Player interaction, while present through competition for cards and the conquest mechanism, stays relatively contained. Players rarely experience dramatic reversals caused by opponents’ actions, which makes the competitive element feel more like parallel racing than direct conflict. Those seeking confrontational gameplay may find the interaction too polite for a post-apocalyptic setting.

The theme, while evocative in its artwork and card names, doesn’t always translate into gameplay. Resource cubes and card synergies could belong to any setting, and the post-apocalyptic flavor sometimes feels like window dressing rather than something woven into the mechanical experience.

Building Smart in the Ruins

Success in 51st State comes from reading the available cards and adapting your strategy rather than committing to a rigid plan from the start. The best players recognize when to pivot their approach based on what the card market offers, rather than stubbornly pursuing a combination that the available cards don’t support.

Should You Scavenge 51st State: Master Set?

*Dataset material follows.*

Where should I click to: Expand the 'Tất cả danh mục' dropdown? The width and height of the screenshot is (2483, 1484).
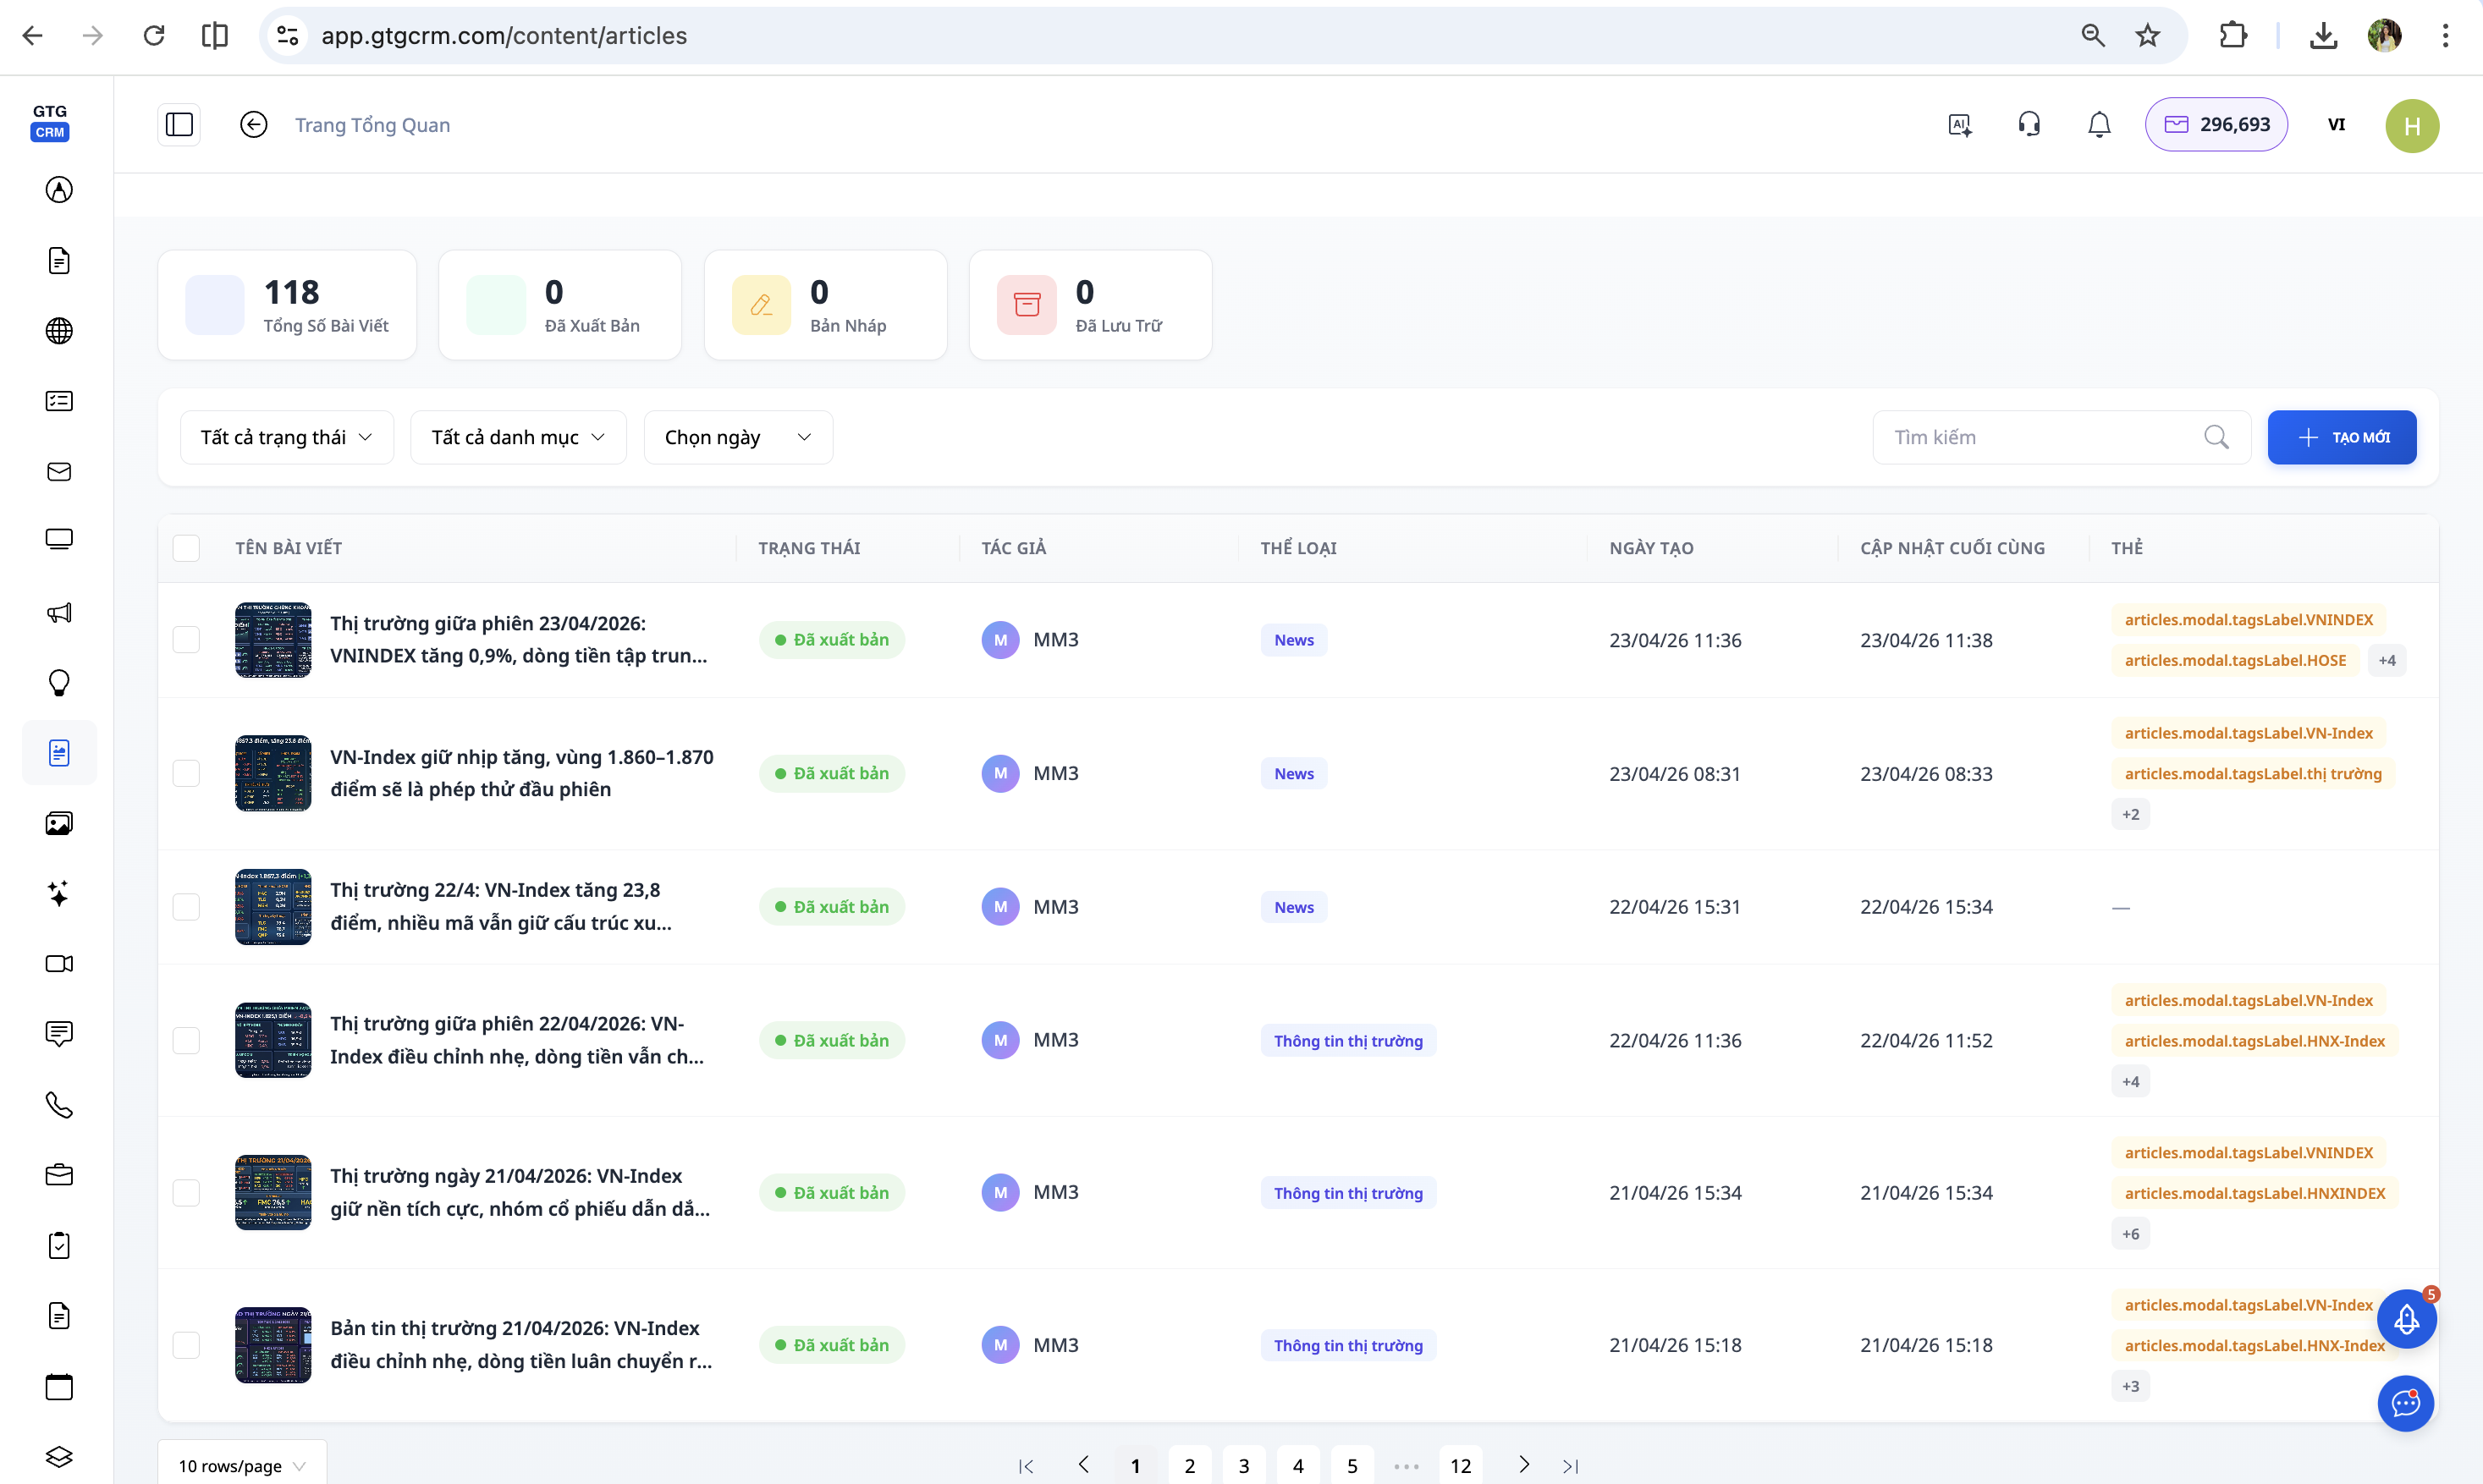click(518, 437)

Fans of tight engine-building card games will find a polished, well-paced experience here. It works particularly well at two to three players where the card competition feels meaningful without being oppressive. Solo players also get a solid experience through the included solo variant. Skip it if you need heavy thematic immersion or if you want confrontational player interaction.

The Verdict

51st State: Master Set delivers exactly what a streamlined engine builder should: fast turns, meaningful decisions, and the satisfaction of watching clever card synergies compound into victory. The triple-use card system provides strategic flexibility, the faction variety ensures replayability, and the tight round structure keeps every game focused and competitive. It may not fully realize its post-apocalyptic theme, but the mechanical experience is refined enough to stand on its own merits.